Return each line below that contains the word "beside", treating uppercase and lowercase letters as distinct.

- [Items]:
━━━━━━━━━━━━━━━━

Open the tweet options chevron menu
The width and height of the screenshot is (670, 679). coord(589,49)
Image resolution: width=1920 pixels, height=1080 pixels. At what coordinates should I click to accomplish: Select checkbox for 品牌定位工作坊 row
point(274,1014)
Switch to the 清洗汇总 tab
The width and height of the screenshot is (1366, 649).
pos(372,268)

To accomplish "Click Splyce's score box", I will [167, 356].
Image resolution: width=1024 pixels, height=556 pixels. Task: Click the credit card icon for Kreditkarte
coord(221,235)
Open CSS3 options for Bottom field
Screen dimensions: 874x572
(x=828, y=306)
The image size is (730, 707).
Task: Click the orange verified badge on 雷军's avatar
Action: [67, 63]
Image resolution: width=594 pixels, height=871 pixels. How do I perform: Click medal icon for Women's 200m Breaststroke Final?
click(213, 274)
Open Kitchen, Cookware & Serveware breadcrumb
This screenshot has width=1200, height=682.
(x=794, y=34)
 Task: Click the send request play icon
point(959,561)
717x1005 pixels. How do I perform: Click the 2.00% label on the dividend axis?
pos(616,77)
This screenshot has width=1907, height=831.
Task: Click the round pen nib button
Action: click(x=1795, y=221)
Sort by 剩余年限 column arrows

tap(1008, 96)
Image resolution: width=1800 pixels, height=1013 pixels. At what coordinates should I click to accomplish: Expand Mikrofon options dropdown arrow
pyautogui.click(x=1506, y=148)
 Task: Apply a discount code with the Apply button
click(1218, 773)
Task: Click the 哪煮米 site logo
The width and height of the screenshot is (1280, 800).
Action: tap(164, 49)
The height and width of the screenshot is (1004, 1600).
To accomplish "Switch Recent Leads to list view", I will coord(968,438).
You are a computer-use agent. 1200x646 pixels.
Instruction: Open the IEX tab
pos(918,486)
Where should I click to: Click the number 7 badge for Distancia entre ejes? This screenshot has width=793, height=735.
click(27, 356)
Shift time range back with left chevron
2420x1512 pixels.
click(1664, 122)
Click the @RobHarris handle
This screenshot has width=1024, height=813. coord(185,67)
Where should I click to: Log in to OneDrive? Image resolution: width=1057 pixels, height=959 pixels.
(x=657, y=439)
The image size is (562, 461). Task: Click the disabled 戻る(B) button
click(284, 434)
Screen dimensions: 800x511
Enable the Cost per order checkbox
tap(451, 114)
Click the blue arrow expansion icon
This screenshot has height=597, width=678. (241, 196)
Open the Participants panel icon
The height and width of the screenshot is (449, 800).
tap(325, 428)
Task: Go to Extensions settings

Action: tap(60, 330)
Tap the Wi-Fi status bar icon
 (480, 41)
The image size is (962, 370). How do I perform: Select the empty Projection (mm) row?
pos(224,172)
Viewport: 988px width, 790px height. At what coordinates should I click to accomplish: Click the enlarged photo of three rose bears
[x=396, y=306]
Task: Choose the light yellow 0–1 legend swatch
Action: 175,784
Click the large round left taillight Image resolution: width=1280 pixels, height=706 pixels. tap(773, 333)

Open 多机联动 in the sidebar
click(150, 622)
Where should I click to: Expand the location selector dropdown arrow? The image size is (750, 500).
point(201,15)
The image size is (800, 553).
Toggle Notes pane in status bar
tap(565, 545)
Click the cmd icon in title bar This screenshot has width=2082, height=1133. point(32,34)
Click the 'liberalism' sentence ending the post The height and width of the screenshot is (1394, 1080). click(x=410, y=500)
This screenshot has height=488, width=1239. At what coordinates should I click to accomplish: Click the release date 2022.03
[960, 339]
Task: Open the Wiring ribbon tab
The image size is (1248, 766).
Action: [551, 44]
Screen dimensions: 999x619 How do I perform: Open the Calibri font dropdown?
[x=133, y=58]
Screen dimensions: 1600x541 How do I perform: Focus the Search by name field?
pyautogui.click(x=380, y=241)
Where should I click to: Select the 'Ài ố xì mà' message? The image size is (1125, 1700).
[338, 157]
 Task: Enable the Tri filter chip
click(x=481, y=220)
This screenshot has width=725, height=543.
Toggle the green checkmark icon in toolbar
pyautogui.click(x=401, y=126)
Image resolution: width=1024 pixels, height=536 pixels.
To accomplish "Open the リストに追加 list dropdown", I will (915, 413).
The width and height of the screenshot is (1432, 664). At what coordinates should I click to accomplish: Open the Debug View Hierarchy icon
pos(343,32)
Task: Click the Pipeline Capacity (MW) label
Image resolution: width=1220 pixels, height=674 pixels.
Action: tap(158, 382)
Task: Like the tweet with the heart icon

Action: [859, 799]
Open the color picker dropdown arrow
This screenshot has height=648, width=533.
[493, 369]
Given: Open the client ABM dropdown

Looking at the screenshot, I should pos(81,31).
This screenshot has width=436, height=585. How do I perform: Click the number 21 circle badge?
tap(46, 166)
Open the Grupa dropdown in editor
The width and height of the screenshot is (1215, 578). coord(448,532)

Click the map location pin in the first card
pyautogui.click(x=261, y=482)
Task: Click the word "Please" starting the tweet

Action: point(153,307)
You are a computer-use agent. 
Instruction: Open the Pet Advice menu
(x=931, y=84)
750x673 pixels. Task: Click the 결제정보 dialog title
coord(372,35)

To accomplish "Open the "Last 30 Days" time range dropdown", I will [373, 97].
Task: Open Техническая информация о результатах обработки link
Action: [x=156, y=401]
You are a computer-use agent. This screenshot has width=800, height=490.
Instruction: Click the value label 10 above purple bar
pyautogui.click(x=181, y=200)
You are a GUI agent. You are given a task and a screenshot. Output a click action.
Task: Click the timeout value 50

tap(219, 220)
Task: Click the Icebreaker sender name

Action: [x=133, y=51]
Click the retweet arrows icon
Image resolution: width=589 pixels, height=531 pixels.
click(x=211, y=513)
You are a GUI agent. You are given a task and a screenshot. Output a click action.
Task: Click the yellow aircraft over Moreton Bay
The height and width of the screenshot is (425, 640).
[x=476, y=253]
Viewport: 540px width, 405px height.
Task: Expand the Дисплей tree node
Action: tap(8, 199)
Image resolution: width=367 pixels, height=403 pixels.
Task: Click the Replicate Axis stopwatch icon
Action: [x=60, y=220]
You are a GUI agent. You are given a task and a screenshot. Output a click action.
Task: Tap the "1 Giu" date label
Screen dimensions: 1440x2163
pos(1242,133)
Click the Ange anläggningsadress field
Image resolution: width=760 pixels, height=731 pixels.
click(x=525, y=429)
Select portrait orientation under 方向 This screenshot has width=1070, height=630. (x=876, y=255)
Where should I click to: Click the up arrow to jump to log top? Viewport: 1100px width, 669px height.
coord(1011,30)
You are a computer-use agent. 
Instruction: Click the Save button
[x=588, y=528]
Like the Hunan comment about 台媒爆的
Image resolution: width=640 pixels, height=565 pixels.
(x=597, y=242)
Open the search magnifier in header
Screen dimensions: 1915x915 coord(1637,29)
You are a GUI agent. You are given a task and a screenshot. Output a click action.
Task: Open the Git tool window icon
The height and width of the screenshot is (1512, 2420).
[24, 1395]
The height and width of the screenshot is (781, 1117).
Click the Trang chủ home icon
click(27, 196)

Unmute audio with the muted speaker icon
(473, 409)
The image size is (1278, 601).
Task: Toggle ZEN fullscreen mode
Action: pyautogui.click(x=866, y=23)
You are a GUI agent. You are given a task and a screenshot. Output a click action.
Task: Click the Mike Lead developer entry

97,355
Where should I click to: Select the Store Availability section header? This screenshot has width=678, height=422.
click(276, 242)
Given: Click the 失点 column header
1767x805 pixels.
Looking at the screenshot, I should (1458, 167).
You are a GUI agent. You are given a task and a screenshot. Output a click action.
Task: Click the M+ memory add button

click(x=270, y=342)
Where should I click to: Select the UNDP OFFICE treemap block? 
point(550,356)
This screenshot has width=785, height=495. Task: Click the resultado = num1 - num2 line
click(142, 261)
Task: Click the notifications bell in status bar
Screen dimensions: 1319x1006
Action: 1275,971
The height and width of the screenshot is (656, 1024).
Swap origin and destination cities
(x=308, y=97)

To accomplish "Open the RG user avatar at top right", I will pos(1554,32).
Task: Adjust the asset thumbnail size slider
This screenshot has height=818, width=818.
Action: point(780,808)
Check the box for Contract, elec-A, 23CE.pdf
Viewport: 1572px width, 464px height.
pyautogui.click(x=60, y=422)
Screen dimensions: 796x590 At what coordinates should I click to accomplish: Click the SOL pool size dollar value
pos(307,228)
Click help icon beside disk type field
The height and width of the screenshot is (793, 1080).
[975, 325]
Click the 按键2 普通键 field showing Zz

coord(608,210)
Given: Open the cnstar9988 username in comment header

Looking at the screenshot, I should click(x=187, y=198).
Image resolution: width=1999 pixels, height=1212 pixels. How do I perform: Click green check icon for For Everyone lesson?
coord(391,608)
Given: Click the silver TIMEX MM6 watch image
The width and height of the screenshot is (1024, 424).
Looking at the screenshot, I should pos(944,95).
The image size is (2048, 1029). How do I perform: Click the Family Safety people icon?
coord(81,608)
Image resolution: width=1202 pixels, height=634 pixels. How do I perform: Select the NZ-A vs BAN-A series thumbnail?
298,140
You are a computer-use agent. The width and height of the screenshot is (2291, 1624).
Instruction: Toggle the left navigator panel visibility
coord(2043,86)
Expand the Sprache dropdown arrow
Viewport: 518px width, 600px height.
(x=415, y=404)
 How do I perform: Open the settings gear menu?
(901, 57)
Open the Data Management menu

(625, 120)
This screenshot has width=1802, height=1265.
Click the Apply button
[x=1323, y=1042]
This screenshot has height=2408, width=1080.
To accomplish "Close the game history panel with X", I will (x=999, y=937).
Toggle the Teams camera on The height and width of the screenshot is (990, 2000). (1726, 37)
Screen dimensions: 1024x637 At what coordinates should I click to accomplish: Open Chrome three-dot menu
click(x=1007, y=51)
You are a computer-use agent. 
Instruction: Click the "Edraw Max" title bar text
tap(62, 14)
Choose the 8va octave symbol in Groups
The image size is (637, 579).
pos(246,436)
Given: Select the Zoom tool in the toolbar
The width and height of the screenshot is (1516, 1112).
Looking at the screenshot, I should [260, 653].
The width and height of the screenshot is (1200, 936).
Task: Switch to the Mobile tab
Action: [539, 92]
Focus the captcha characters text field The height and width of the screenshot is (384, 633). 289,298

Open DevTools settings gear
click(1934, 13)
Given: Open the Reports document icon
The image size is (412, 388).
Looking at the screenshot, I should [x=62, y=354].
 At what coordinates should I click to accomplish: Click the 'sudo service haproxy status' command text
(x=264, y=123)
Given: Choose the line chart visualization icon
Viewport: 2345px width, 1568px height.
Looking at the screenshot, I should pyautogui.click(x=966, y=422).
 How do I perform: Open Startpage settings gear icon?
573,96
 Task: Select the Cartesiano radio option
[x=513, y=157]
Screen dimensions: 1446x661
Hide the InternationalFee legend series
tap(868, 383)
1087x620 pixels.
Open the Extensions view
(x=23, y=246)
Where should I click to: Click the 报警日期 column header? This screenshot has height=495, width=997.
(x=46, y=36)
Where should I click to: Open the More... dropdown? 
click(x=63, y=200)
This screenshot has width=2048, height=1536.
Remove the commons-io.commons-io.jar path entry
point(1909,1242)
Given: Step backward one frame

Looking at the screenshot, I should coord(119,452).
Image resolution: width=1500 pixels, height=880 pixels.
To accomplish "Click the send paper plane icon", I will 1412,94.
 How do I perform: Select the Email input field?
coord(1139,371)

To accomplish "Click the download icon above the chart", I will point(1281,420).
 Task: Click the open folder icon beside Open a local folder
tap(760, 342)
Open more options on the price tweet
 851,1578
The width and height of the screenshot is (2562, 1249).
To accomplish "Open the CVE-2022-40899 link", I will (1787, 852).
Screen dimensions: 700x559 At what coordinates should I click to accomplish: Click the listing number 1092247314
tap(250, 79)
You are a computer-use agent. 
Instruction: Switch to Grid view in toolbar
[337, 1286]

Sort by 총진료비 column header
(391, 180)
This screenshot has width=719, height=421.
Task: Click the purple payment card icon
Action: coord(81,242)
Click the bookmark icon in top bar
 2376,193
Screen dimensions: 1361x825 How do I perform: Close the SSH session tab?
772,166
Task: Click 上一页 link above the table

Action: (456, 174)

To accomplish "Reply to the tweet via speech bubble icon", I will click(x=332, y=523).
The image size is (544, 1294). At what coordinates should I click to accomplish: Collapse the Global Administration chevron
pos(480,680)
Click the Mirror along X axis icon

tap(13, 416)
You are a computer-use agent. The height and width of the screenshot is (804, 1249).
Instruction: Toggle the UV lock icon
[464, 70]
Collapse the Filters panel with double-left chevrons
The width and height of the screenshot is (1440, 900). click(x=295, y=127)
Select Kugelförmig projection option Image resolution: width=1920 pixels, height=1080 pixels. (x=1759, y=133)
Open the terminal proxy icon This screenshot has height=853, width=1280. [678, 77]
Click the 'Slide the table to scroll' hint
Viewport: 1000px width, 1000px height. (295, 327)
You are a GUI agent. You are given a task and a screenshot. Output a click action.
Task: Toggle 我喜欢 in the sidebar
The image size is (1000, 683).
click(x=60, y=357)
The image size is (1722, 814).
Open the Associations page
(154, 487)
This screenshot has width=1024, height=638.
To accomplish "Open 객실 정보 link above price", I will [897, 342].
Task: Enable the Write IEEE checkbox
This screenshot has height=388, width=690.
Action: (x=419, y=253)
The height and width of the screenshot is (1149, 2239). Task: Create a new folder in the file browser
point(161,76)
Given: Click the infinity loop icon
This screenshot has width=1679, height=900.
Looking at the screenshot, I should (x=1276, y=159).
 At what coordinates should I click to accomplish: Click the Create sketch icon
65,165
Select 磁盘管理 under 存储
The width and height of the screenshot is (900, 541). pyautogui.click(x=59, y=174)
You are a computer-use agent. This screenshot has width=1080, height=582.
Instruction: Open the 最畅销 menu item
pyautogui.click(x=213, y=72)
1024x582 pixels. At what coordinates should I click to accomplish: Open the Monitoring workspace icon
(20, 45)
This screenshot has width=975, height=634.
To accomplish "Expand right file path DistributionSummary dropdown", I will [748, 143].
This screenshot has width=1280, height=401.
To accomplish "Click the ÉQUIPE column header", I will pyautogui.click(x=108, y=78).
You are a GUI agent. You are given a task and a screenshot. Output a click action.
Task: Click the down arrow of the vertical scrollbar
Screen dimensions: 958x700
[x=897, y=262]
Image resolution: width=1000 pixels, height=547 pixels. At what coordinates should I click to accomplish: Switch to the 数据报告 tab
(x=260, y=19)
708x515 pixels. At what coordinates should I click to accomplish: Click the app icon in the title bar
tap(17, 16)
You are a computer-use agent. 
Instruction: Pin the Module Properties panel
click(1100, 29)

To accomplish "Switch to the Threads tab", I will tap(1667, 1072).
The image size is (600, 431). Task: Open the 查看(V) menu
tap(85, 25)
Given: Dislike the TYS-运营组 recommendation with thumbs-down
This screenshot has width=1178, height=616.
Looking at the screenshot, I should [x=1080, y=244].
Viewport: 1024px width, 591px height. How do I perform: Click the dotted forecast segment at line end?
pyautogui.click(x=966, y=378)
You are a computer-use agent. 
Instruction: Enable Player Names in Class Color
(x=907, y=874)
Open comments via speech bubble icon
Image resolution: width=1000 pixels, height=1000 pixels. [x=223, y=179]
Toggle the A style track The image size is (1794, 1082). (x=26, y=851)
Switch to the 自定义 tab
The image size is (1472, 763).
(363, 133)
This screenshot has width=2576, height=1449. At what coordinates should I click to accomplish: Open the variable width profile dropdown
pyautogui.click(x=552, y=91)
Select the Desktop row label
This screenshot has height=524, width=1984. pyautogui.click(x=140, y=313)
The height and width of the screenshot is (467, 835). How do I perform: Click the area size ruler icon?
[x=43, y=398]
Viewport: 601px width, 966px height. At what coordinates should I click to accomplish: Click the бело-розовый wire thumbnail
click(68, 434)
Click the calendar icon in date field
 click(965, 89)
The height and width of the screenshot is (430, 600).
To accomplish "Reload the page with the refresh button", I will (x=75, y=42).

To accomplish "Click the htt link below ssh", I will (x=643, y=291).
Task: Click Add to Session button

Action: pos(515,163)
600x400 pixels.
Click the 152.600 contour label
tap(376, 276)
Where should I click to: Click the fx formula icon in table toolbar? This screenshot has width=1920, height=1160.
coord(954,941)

━━━━━━━━━━━━━━━━

- [Final result]:
Click help icon beside disk type field
 Task: Click the open folder icon beside Open a local folder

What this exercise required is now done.